Around the world, roughly 75% believe they “are what they eat”—a sign that today's consumers are tapped in to the latest health trends. With global obesity rates climbing 28% in adults over the last 30 years*, people are striving to lose weight and improve their quality of life.
In fact, nearly half (49%) of global respondents in Nielsen’s Global Health & Wellness Survey consider themselves overweight, and a similar percentage (50%) is actively trying to lose weight. But men and women are not necessarily aligned with the steps they take in the battle of the bulge.
While it may not come as a surprise that men and women perceive their bodies and overall wellness differently, discrepancies extend into the ways both genders seek to improve their health—from their exercise habits to the foods they eat.
When it comes to weight worries, common stereotypes prevail. Women are more likely than men to perceive themselves as overweight. More than half of women around the world (54%) believe they are overweight, compared with 45% of men. And it logically follows that more women are trying to lose weight (56% of women vs. 44% of men), but the actions women take to drop the pounds differ from those of their male counterparts.

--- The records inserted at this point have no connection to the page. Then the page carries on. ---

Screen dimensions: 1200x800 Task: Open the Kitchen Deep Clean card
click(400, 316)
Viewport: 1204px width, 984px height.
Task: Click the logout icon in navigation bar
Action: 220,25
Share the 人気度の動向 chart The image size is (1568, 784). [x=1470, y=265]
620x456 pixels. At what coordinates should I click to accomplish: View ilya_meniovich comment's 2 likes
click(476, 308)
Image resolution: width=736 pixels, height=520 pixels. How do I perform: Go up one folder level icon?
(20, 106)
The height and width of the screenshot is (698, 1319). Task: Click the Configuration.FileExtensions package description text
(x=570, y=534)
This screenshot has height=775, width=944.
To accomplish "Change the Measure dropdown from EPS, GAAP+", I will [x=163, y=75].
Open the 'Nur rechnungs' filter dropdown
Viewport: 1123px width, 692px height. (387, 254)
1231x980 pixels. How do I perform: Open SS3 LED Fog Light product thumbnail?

To lose weight, both men and women prefer to adjust their diet and exercise over diet pills, bars and shakes or medicine prescribed by a doctor. However, women are 9 percentage points more likely than men to opt to change their diet (79% of women vs. 70% of men) while men are 6 percentage points more likely to choose physical exercise (75% men vs. 69% women) to slim down. When it comes to dietary changes initiated to lose weight, more women are cutting down on chocolates and sugar (64% vs. 58% of men) and eating more natural fresh foods (60% vs. 53% of men). Meanwhile, more men are cutting down on fats (66% vs. 63% of women) and following a low-carb diet plan (27% vs. 23% of women).
Beyond losing weight, many consumers are taking additional steps to improve their overall health. The majority of both genders actively make dietary choices to help prevent certain conditions, such as obesity, diabetes, high cholesterol and hypertenstion. However, men generally take a more physical role when it comes to getting fit than women—more than three-quarters of men (77%) exercise or play sports on a regular basis, compared with 68% of women.
When it comes to shopping for food, both genders are equally likely to choose local, natural and organic alternatives whenever possible (77% each). And men and women are both highly aware of what they're eating, with 75% of men and 76% of women claiming to read packaging labels carefully for nutrition content.
However, men appear to be more discerning in choosing where they shop, and they are more willing to sacrifice taste to get what they want. A higher percentage of men say they mostly shop for foods at specialty retailers that sell a wide variety of healthy foods than women (68% of men vs. 60% of women). And more men (65%) are willing to sacrifice taste for a healthier option than women (59%). Women, on the other hand, are more judicious when it comes to choosing foods, with 71% believing that processed foods are unhealthy, compared with 65% of men.
So what health factors are men and women looking for—or avoiding—when buying food?
While all food attributes are not equally important to everyone in the path to purchase, those with all natural ingredients and without genetically modified organisms (GMOs) are each considered very important to 43% of global respondents—the highest percentages of the 27 attributes reviewed in the study. While both attributes rank equally high with men and women, they're slightly more important to women than men.
In fact, women are generally more likely than men to consider health attributes as important influences in their food purchases. In particular, "less-is-more" attributes—such as no artificial colors or flavors and low or no fat, calories, sugar or salt—are more important to women than men. Furthermore, wholesome attributes, such as foods with all natural ingredients and those made with vegetables, fruits and whole grain are also more important drivers for women's shopping habits than those of men.
Understanding how men and women perceive their own health differently, as well as how their shopping choices vary, is important for marketers, advertisers and retailers seeking to reach these consumers.
The insights in this article were derived from the Nielsen Global Survey of Health and Wellness, which was conducted between Aug. 13 and Sept. 5, 2014, and polled more than 30,000 online consumers in 60 countries throughout Asia-Pacific, Europe, Latin America, the Middle East, Africa and North America.
*According to the 2013 Global Burden of Disease Study.